(PROVIDED RECORDS begins)

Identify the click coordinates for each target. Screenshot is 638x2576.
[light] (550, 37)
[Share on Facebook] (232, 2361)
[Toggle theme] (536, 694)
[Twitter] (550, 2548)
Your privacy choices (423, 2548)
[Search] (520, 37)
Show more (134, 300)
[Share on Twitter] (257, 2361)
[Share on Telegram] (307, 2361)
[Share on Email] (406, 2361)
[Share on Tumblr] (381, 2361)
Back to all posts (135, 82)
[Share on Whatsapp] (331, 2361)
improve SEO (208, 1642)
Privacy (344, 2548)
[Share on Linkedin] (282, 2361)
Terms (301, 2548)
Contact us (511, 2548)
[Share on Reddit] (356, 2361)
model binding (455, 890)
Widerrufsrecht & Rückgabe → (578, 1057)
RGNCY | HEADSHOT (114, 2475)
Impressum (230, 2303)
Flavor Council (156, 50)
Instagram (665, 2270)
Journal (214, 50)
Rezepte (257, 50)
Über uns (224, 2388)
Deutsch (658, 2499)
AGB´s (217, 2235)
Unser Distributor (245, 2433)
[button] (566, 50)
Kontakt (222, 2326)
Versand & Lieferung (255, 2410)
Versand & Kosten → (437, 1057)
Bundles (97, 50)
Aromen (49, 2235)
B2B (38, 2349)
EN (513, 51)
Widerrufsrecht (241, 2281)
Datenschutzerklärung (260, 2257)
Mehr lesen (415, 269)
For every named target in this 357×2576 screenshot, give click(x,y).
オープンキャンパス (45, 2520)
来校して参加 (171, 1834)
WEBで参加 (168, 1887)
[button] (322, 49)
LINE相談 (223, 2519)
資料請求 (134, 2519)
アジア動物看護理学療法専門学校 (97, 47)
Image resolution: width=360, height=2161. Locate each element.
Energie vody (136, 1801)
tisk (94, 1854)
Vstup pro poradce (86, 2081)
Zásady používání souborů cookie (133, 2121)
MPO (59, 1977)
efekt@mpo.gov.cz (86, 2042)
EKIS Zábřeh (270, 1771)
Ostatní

(PROVIDED RECORDS ends)

• [WORK TO COMPLETE]:
Write out every entry again, exactly as it appears.

• [OUTPUT BELOW]:
Identify the click coordinates for each target. Screenshot is 638x2576.
[light] (550, 37)
[Share on Facebook] (232, 2361)
[Toggle theme] (536, 694)
[Twitter] (550, 2548)
Your privacy choices (423, 2548)
[Search] (520, 37)
Show more (134, 300)
[Share on Twitter] (257, 2361)
[Share on Telegram] (307, 2361)
[Share on Email] (406, 2361)
[Share on Tumblr] (381, 2361)
Back to all posts (135, 82)
[Share on Whatsapp] (331, 2361)
improve SEO (208, 1642)
Privacy (344, 2548)
[Share on Linkedin] (282, 2361)
Terms (301, 2548)
Contact us (511, 2548)
[Share on Reddit] (356, 2361)
model binding (455, 890)
Widerrufsrecht & Rückgabe → (578, 1057)
RGNCY | HEADSHOT (114, 2475)
Impressum (230, 2303)
Flavor Council (156, 50)
Instagram (665, 2270)
Journal (214, 50)
Rezepte (257, 50)
Über uns (224, 2388)
Deutsch (658, 2499)
AGB´s (217, 2235)
Unser Distributor (245, 2433)
[button] (566, 50)
Kontakt (222, 2326)
Versand & Lieferung (255, 2410)
Versand & Kosten → (437, 1057)
Bundles (97, 50)
Aromen (49, 2235)
B2B (38, 2349)
EN (513, 51)
Widerrufsrecht (241, 2281)
Datenschutzerklärung (260, 2257)
Mehr lesen (415, 269)
For every named target in this 357×2576 screenshot, give click(x,y).
オープンキャンパス (45, 2520)
来校して参加 (171, 1834)
WEBで参加 (168, 1887)
[button] (322, 49)
LINE相談 (223, 2519)
資料請求 (134, 2519)
アジア動物看護理学療法専門学校 (97, 47)
Image resolution: width=360, height=2161. Locate each element.
Energie vody (136, 1801)
tisk (94, 1854)
Vstup pro poradce (86, 2081)
Zásady používání souborů cookie (133, 2121)
MPO (59, 1977)
efekt@mpo.gov.cz (86, 2042)
EKIS Zábřeh (270, 1771)
Ostatní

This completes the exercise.